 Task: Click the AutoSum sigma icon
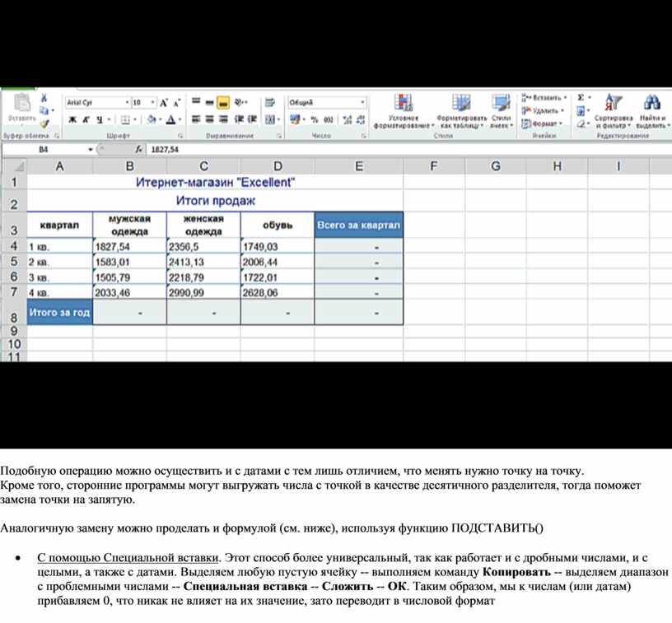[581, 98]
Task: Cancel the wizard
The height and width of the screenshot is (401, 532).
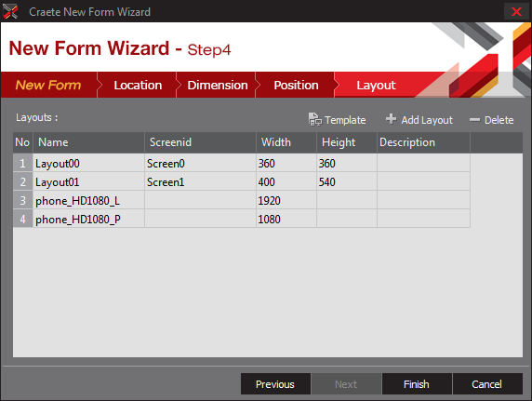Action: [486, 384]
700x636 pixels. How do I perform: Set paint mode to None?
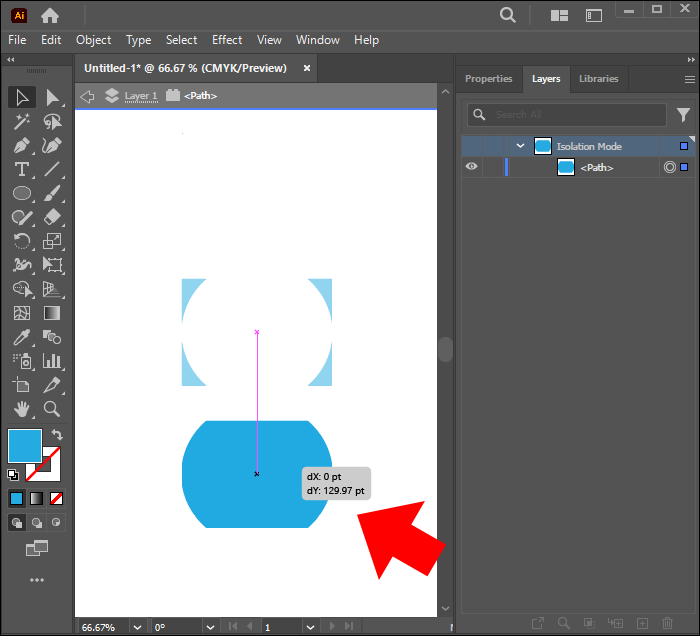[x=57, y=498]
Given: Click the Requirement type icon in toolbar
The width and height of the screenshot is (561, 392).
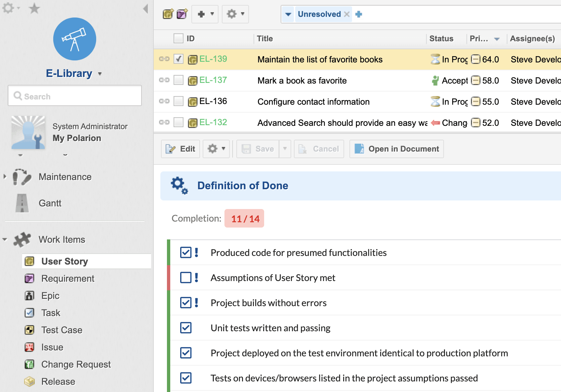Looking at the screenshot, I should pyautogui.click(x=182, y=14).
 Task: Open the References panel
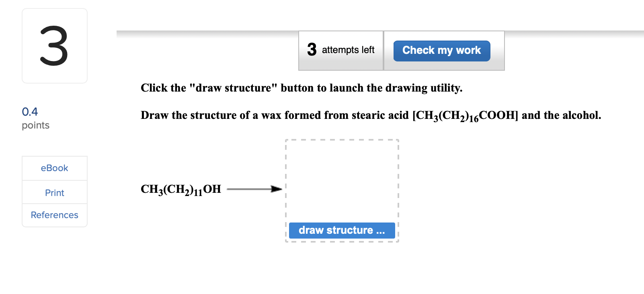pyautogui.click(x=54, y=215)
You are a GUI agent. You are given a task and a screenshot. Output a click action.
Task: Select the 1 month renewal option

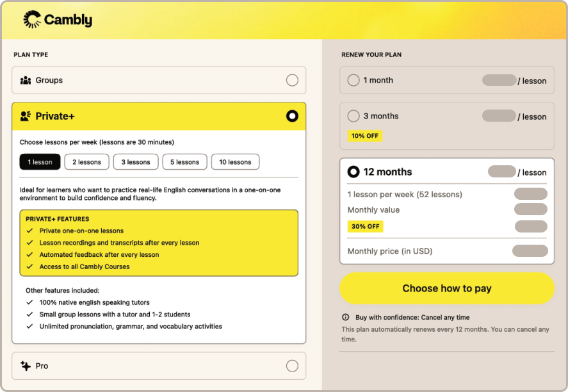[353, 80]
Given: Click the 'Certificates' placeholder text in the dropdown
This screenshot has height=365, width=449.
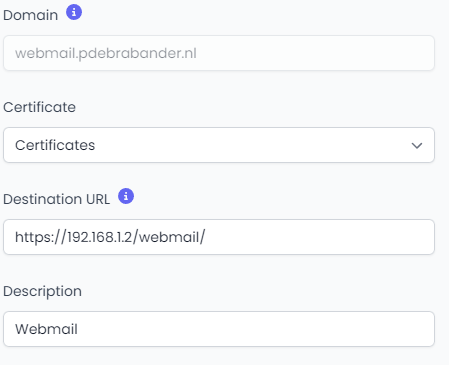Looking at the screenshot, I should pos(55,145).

· · · · · · ·

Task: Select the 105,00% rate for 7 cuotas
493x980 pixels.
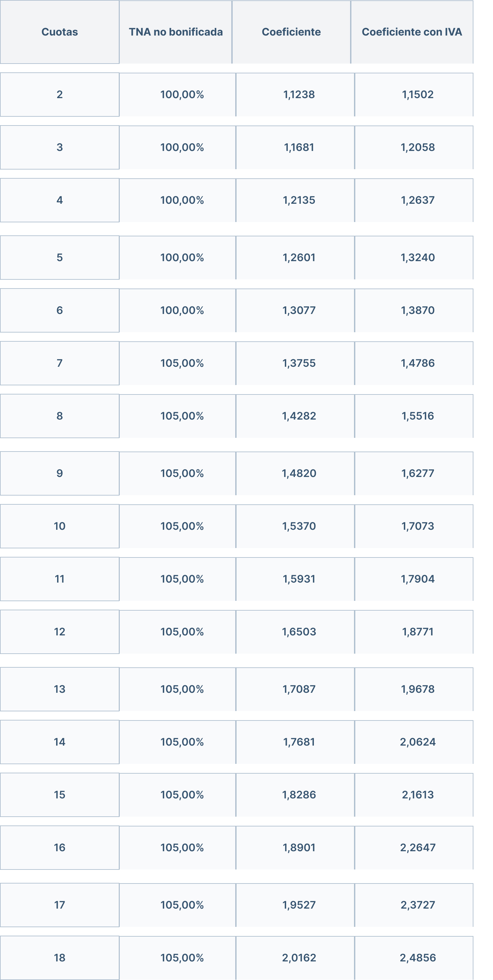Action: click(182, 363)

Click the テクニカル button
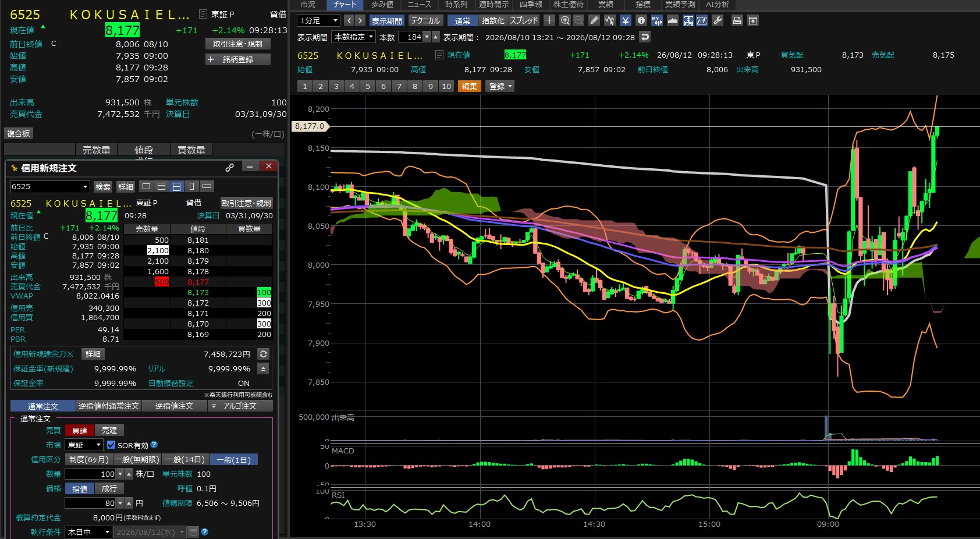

· · · · · · ·

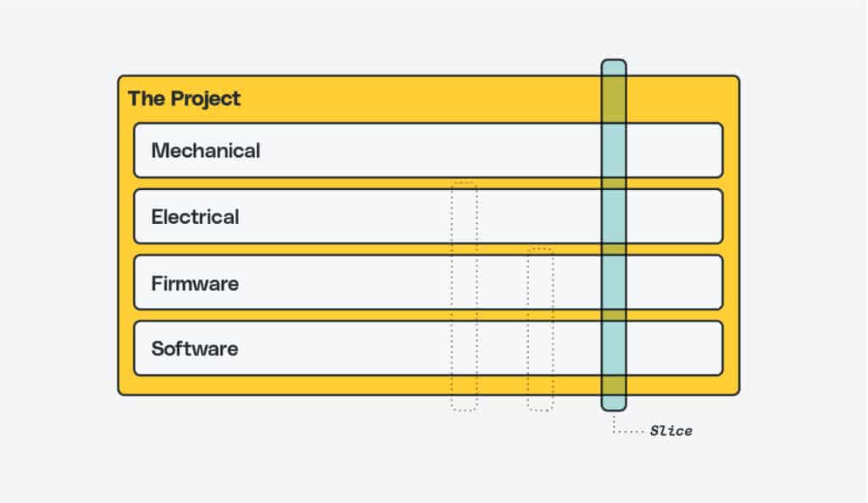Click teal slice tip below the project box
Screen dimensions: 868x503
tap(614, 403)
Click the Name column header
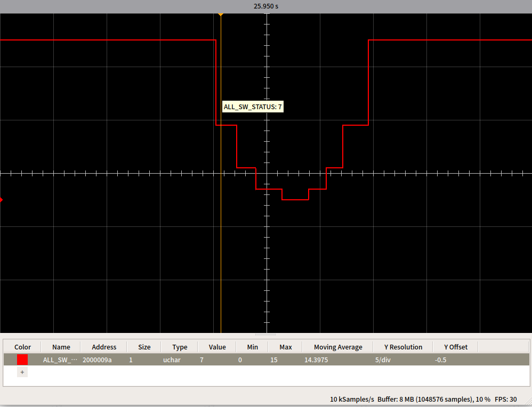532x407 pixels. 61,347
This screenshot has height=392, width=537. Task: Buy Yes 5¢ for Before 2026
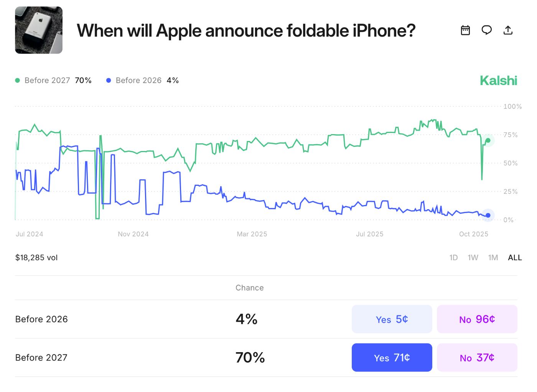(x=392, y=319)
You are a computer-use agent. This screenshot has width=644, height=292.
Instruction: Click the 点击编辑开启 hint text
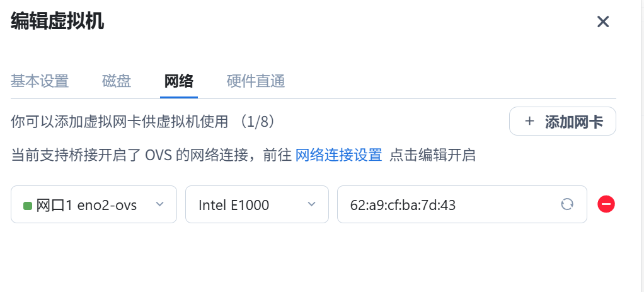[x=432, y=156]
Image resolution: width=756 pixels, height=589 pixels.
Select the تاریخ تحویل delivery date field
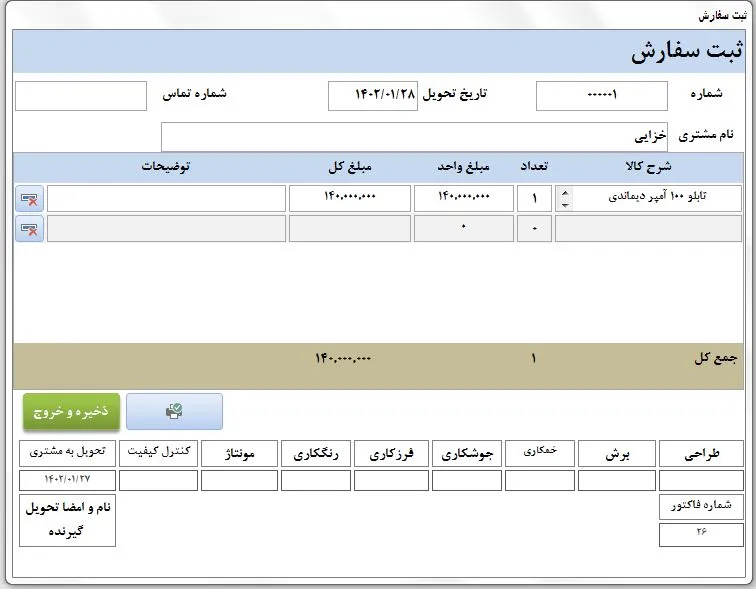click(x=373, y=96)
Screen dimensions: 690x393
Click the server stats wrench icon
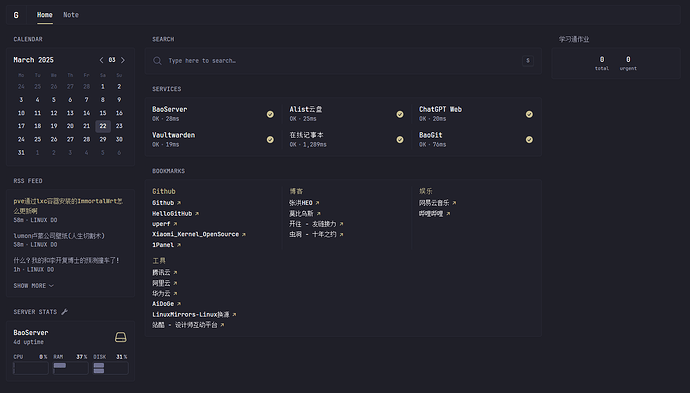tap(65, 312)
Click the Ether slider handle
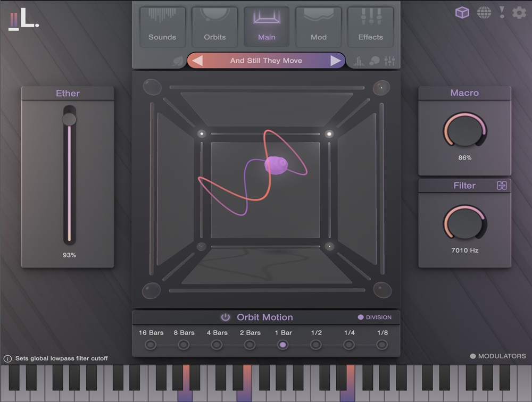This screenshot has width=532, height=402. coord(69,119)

· · · · · · ·

WHAT IS EXPECTED | For this task, return exactly the stretch of the listing above from the line with "Task: Open the References panel" through the line with "Given: Click the 'Certificates'", inclusive and without pictures.

ANSWER SPACE |
 Task: Open the References panel
pyautogui.click(x=54, y=215)
You are a GUI agent. You are given a task and a screenshot. Output a click action.
Task: Select the 1 month renewal option

[353, 80]
Given: Click the 'Certificates' placeholder text in the dropdown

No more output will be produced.